Sullivan’s adaptation presents the section of the original storyline during which Winston has been arrested for thoughtcrime and sent to “the Ministry of Love” for re-education. As Winston is forced to relive the events leading up to his arrest on stage, he and his interrogators begin to experience hints of a hidden humanity continuously suppressed by the brutal totalitarian government.

“This version is a bit (different) from all the other ‘1984’ stage productions. It takes place entirely in the Ministry of Love in the basement torture room at the very end of the novel as Winston, the hero of our show, is being tortured for a confession. His confession is the story of ‘1984,’” said show director Chris Wooley. “Using that one setting and that one room, his confessions bring out the whole plot of the story.”

Winston is tortured and interrogated by four “party members,” played by Dahveed Bullis, Aubree Peterson, Kyle Ross and Herron Davidson. . The four actors are responsible for acting out the interrogation but they are also responsible for reenacting the events of Winston’s confessions as he gives them. One takes on the role of Winston, one Julia and the others take on various other roles as the story unfolds.

“It’s a little bit confusing but once you see it, it makes perfect sense,” Wooley admitted as he went on to explain some of the challenges of the production.

“It’s been exciting as we’ve experimented with the blocking and the messages that are coming through the show. Our lead actor is somewhat physically limited because (his character is) shackled to a wall or strapped to a chair or otherwise has limited mobility,” said Wooley. “It puts a lot of pressure on other cast members to make it visually interesting for the audience as well as getting the story told.”

The showrunners decided to downplay the more technological aspects of the original story, opting instead to focus in on the deeper human issues. To this end, the set is predominantly gray, the wardrobe palette is very muted, the props are minimal and for the most part mimed. In the same vein, the usual “telescreen” representation of Big Brother has also been replaced by an eye-shaped surveillance device.

For two weeks leading up to the start of rehearsals, Wooley and the cast undertook an in-depth analysis of the novel to better understand their journey.

“Everybody in the show has a really solid foundation of what ‘1984’ is about and the social and political influences that came from it. I thought it was important that we start with that and really understand why we’re in that situation and how it’s relevant to today,” Wooley said. “So that while we’re trying to process these things we’re a little bit more understanding as the actor.”

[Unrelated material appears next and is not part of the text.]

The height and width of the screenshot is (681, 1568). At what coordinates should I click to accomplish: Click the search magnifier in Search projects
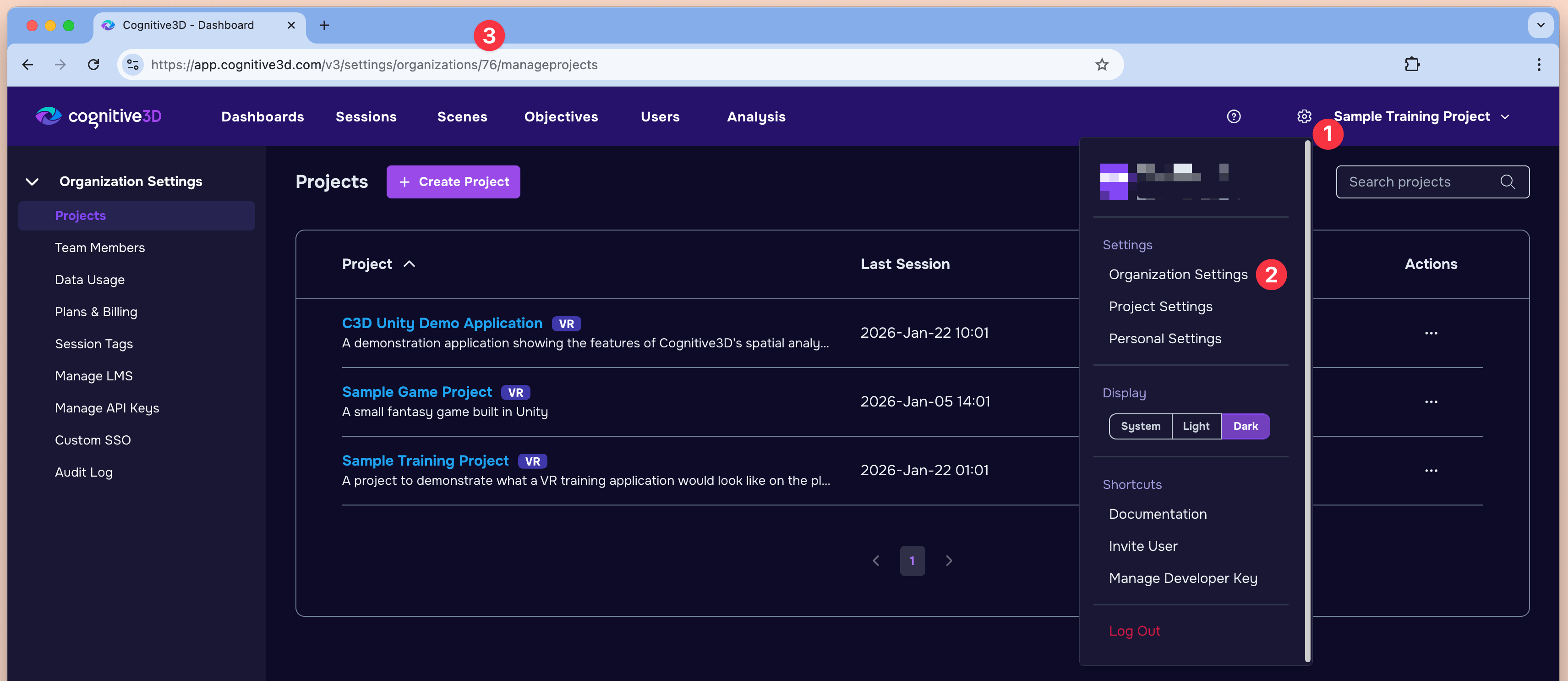point(1507,181)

This is a dark play based on a dark novel. Wooley and the cast expressed how the heavy subject matter can take a real toll.

“By the time the show ends we’re always tear-filled,” said Bullis, who plays one of the interrogators and reenacts the confessions from Winston’s point of view.

Wooley added, “It is a very emotionally draining show. We have to end every rehearsal with a giant group hug and a couple minutes of breathing and relaxation to get out of the heavy mindset of the space of having just been torturing somebody or being shackled down or all the other violence that’s happening. It’s not as brutal as the Broadway version that’s going around. With that one they get pretty graphic. This one is mostly psychological but still, it’s quite intense for the actors.

“We have to have that kind of cool down right afterwards. We really needed a strategy to make sure that we were taking care of our actors as people while still telling the story.”

Though the show seems decidedly bleak until this point, Wooley insists, “there is a balance in the show.”

“It does have a powerful message. It’s intense for the audience to see,” said Wooley. “You’re not going to go home singing or tap dancing any showtunes but you will be having some interesting dinner conversations.”